(Listed records)
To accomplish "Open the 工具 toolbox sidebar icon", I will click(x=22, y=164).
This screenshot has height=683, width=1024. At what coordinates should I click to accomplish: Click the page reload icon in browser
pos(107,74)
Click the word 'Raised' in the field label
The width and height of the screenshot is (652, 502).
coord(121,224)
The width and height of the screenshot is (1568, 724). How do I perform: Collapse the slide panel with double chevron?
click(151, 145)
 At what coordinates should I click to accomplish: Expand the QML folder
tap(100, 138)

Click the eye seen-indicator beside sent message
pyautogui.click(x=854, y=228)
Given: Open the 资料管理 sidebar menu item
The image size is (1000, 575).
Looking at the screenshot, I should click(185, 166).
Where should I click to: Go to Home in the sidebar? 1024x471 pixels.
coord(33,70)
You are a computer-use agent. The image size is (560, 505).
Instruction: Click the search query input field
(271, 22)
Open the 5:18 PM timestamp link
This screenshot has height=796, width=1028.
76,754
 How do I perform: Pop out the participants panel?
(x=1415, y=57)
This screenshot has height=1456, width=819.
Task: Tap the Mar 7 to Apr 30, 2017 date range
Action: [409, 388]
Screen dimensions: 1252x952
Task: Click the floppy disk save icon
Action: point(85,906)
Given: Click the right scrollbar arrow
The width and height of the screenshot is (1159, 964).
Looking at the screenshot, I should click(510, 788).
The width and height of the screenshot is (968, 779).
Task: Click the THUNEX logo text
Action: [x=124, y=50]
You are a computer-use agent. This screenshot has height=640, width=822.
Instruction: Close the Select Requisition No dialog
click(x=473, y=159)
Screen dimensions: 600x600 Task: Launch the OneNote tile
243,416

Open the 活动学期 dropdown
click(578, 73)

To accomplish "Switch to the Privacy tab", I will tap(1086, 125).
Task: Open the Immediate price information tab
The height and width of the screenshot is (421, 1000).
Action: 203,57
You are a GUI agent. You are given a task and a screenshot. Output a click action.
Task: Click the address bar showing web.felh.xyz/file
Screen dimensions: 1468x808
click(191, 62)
(End Listed records)
## Requirement
Within the entries, find all lines that contain "agent" and copy each one.

## Response to this exercise
You are a computer-use agent. The image size is (560, 505).
You are a computer-use agent. This screenshot has height=640, width=822.
You are a GUI agent. You are given a task and a screenshot. Output a click action.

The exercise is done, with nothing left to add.